Each of these is an act of “weather,” according to Aaron Wilson, a senior research associate with OSU Extension. When looked at over a longer period of time, however, these events become part of “climate.”
“You can’t say a single event is climate change,” he said. “What you say is ‘climate change makes these types of events more likely to occur.’”
Whatever you call it, the issue is real for Ohio farmers who are battling historic swings in temperature and precipitation.
Winters in Ohio are warming quicker than summers, while summer nighttime lows are increasing faster than daytime highs.
And there’s been a noticeable increase in heavy rain events, which not only delay field work, but also cause the kinds of runoff that carries farm nutrients into Lake Erie and Ohio’s inland lakes and streams.
In Darke County, 10 to 12 inches of rain fell in May, causing corn growers to replant. Rainfall for the month typically averages 4 inches, about one-third of what fell this past May, Wilson said.
Across the globe, temperatures have increased by roughly 1.5 degrees Fahrenheit over the past century. The last three years were the three warmest on record.
Changes in temperature and precipitation also contribute to more issues with invasive weeds and insects, including Palmer Amaranth.
Part of the problem, Wilson said, is that winters are staying warmer and we’re seeing earlier warm-ups in late winter, or early spring. That was the case this past February, when warmer temperatures helped get some plants off to an early start — only to be damaged by late season freezes.
This was Wilson’s third year at the Farm Science Review, where he also represented the Byrd Polar and Climate Research Center at Ohio State. He works with a team of researchers who are studying issues related to climate change and trying to share information with the public.
Although the topic can be controversial, Wilson said he wants to work with farmers and also listen to their concerns. He said farmers have an expertise in caring for their land, and are knowledgeable about the kinds of changes happening at their own farm.
“One of my goals is not to alienate people — it’s to help kind of highlight the science of climate change,” he said. “(And) get rid of the political baggage that comes along with it.”
One thing farmers always want to know is what the upcoming season will bring, and of course, “How soon can I plant?”
From what Wilson can tell, it looks like the heat will give way to daytime highs in the 60s by the end of September and into the first of October.
Looking to winter
He sees a strong probability of a La Nina winter, which, in Ohio, usually means highly variable weather.
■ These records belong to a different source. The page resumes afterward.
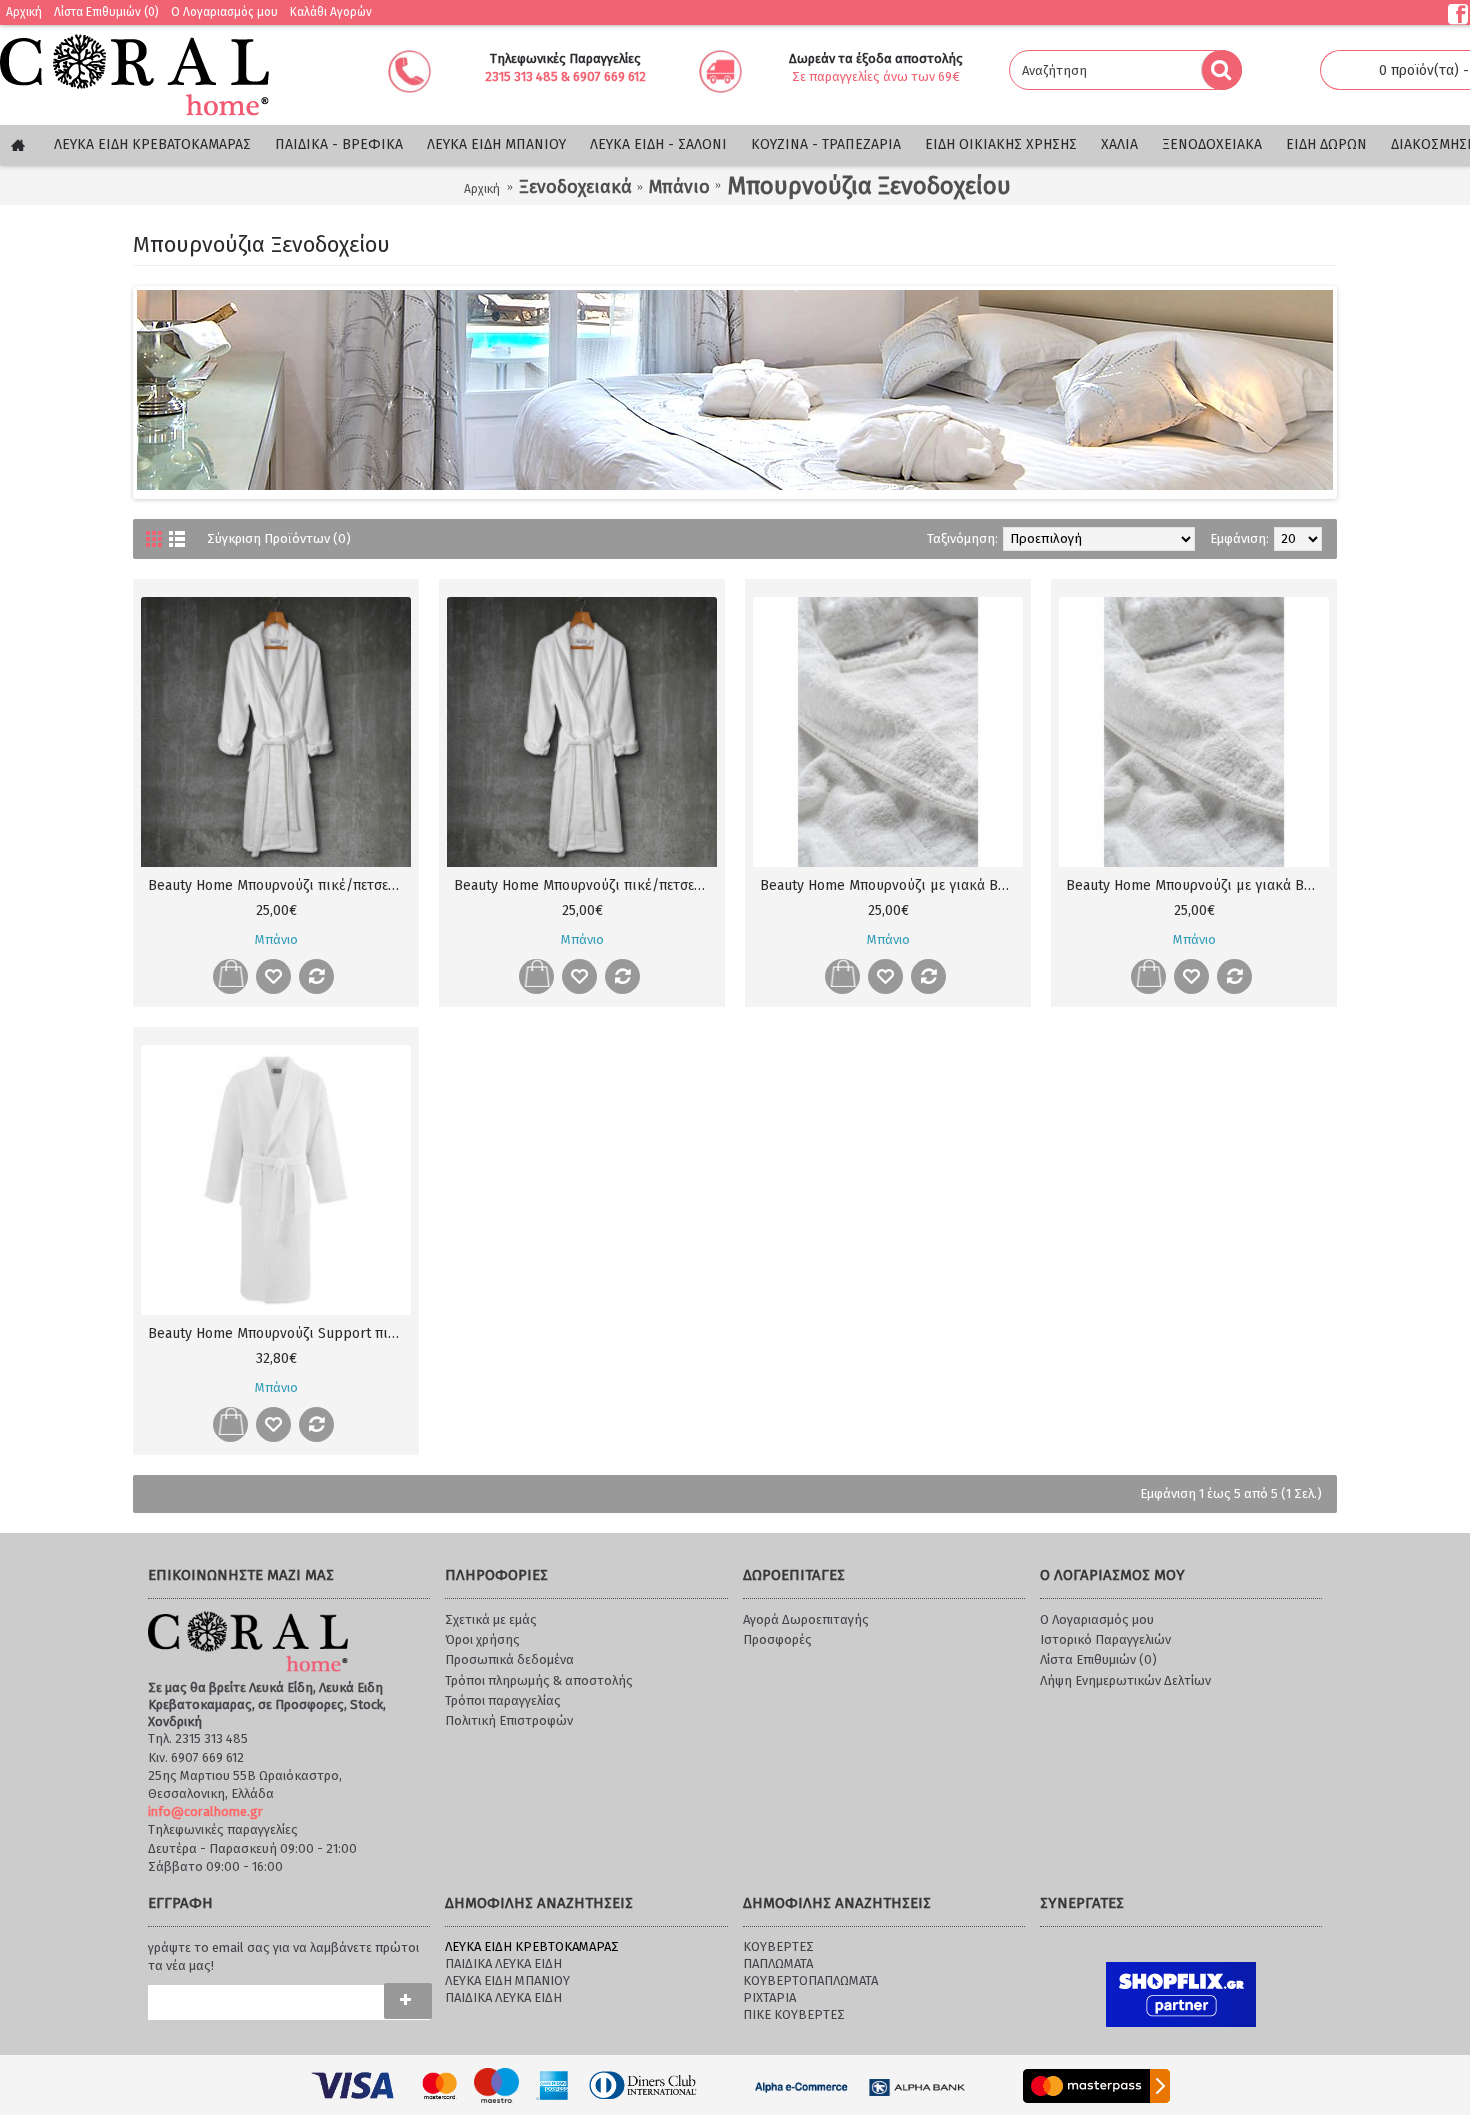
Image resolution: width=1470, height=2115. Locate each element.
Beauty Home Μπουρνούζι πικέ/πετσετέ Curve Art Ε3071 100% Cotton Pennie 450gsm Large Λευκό (585, 885)
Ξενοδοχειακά (575, 187)
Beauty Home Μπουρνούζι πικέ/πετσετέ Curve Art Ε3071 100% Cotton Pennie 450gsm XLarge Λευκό (279, 885)
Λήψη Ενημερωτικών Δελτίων (1125, 1680)
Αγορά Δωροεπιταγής (806, 1619)
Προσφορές (777, 1639)
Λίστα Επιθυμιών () (1098, 1659)
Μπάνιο (679, 187)
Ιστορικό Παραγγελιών (1105, 1639)
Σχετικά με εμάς (491, 1619)
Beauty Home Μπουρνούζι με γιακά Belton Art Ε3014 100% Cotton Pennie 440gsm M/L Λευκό (891, 885)
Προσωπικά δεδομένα (509, 1659)
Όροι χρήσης (482, 1639)
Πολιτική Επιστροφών (509, 1720)
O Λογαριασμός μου (1097, 1619)
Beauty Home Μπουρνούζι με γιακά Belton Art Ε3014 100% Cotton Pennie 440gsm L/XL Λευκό (1197, 885)
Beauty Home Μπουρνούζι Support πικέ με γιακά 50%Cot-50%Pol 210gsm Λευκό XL (279, 1333)
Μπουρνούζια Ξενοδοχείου (869, 186)
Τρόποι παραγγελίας (503, 1700)
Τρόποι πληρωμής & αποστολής (539, 1680)
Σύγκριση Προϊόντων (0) (279, 538)
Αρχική (482, 189)
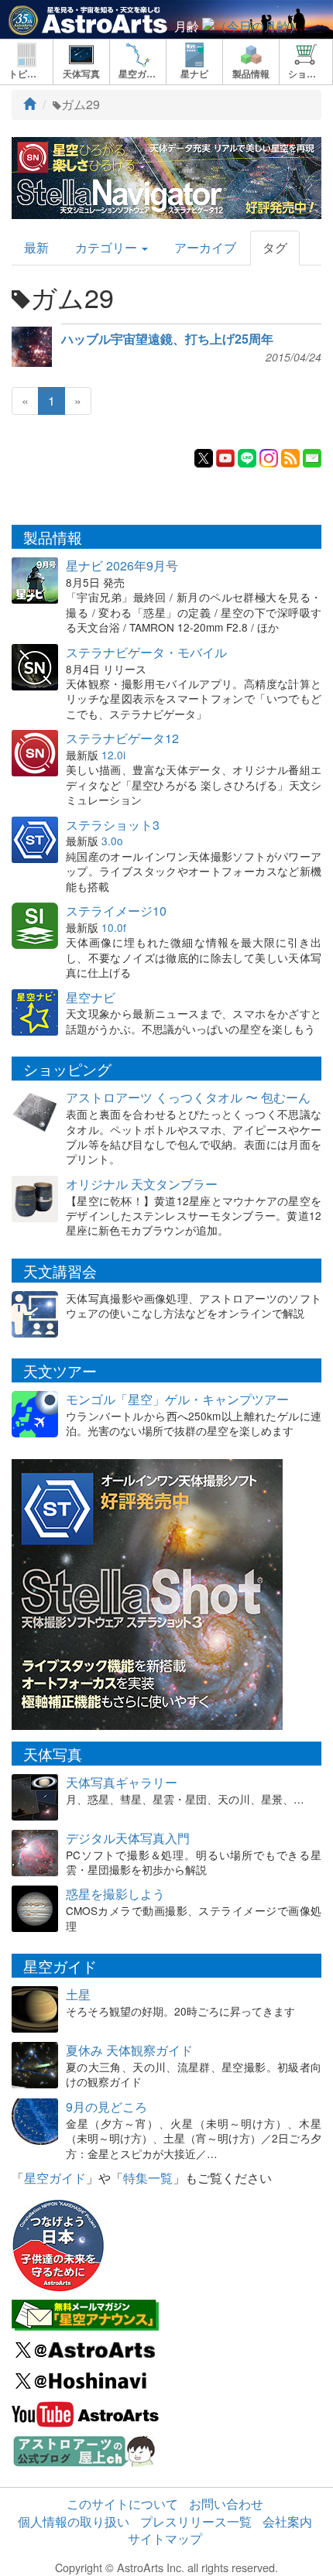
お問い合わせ (226, 2504)
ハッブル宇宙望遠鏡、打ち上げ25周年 (167, 339)
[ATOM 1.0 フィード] (290, 456)
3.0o (112, 840)
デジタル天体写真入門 (128, 1838)
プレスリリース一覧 (196, 2521)
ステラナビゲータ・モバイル (146, 652)
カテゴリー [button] (107, 247)
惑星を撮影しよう (115, 1894)
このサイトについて (122, 2504)
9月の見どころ (106, 2106)
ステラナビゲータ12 (122, 738)
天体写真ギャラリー (121, 1782)
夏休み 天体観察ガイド (129, 2050)
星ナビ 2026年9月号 (122, 565)
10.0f (113, 927)
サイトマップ (165, 2538)
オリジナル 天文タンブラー (142, 1184)
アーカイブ (205, 247)
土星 (78, 1994)
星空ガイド (55, 2178)
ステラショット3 (113, 825)
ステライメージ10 (116, 911)
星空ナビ (90, 997)
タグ (275, 247)
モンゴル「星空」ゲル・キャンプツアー (177, 1399)
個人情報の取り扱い (73, 2521)
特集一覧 (148, 2178)
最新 (36, 247)
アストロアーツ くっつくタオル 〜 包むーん (188, 1097)
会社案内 (287, 2521)
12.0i (113, 754)
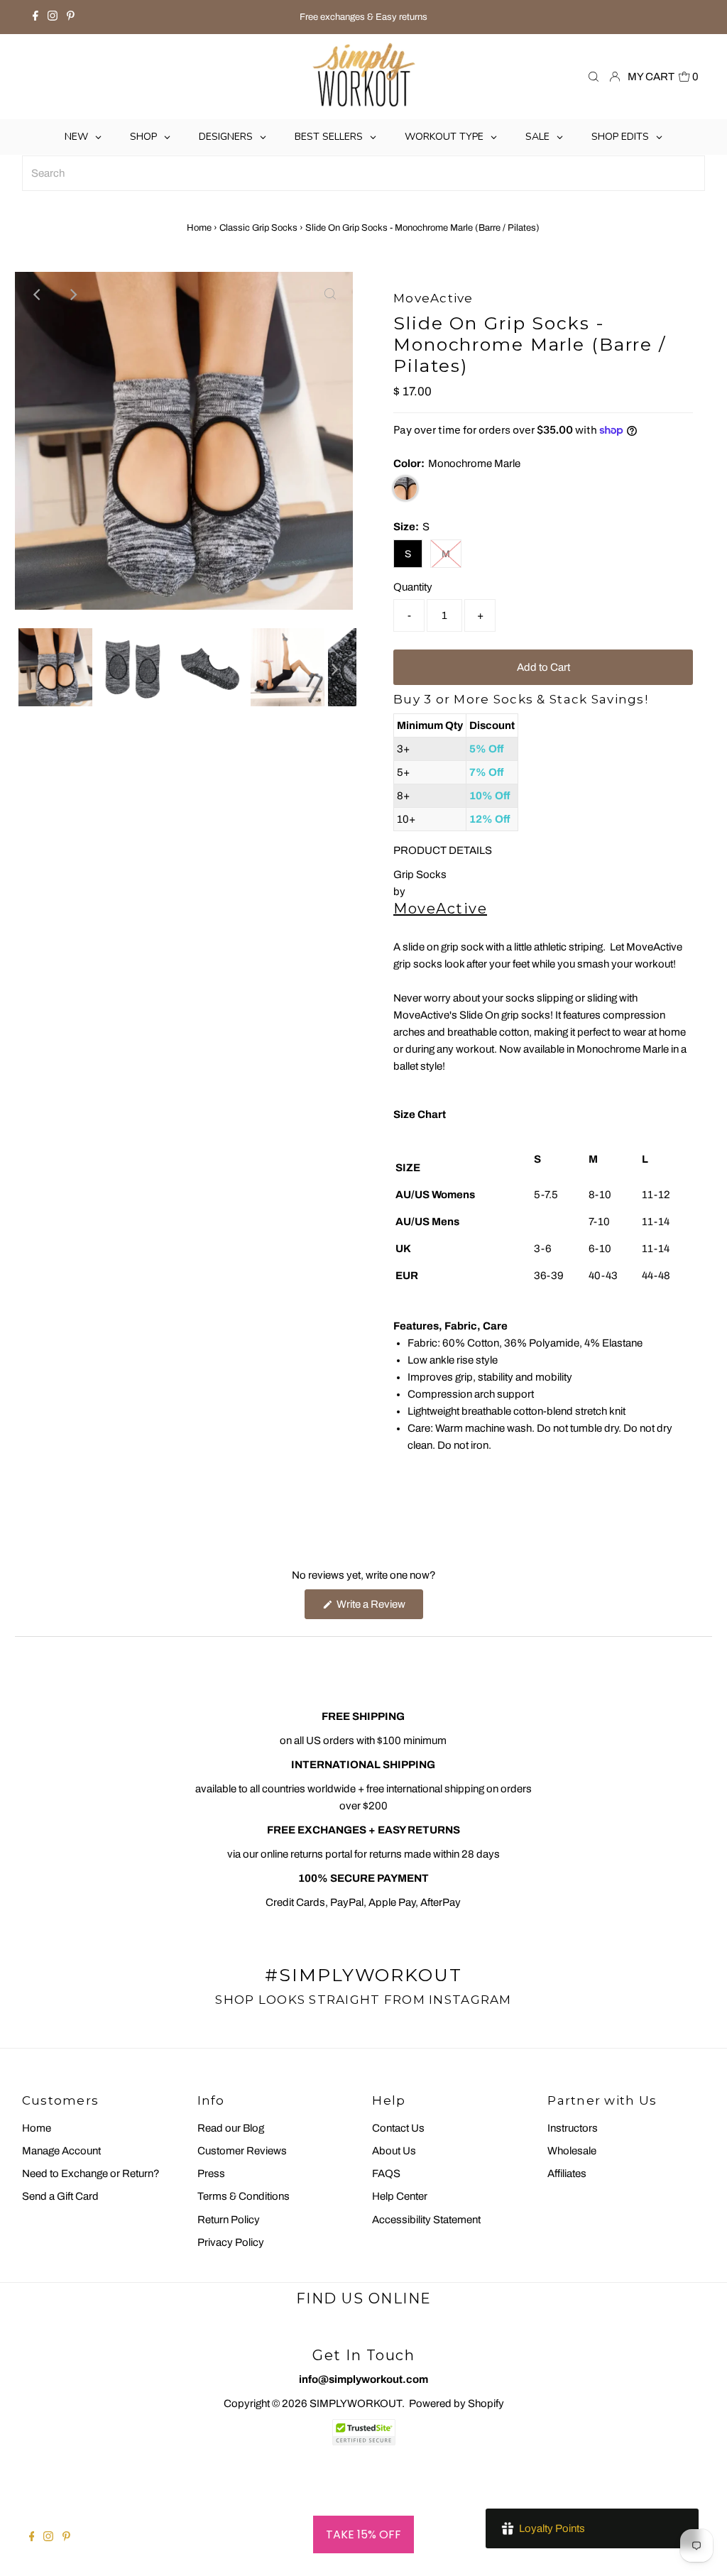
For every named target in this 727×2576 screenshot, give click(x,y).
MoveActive (440, 908)
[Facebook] (35, 17)
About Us (394, 2150)
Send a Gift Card (60, 2196)
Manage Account (61, 2150)
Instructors (572, 2128)
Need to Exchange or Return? (91, 2173)
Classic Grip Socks (258, 228)
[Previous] (37, 294)
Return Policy (228, 2219)
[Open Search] (593, 77)
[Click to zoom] (330, 294)
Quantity (412, 587)
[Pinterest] (70, 17)
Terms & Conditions (243, 2196)
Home (199, 228)
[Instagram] (52, 17)
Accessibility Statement (426, 2219)
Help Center (399, 2196)
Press (211, 2173)
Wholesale (571, 2150)
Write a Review (378, 1608)
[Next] (72, 294)
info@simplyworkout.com (363, 2379)
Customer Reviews (242, 2150)
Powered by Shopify (456, 2403)
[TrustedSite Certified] (363, 2432)
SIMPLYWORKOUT (356, 2403)
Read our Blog (230, 2128)
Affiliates (566, 2173)
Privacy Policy (230, 2242)
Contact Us (398, 2128)
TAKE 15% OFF (363, 2534)
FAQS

During a La Nina winter, the Ohio Valley usually experiences highly variable temperatures that usually average out to be slightly warmer.
He’s also keeping an eye on soil moisture. While most of the state looks pretty good, some northern Ohio counties are drying out.
According to the U.S. Drought Monitor, at least 10 northern Ohio counties were experiencing abnormally dry soil moisture, as of the Sept. 21 report. Pennsylvania had three counties abnormally dry, all in western Pennsylvania. The “abnormally dry” designation is the first in five drought severity indexes.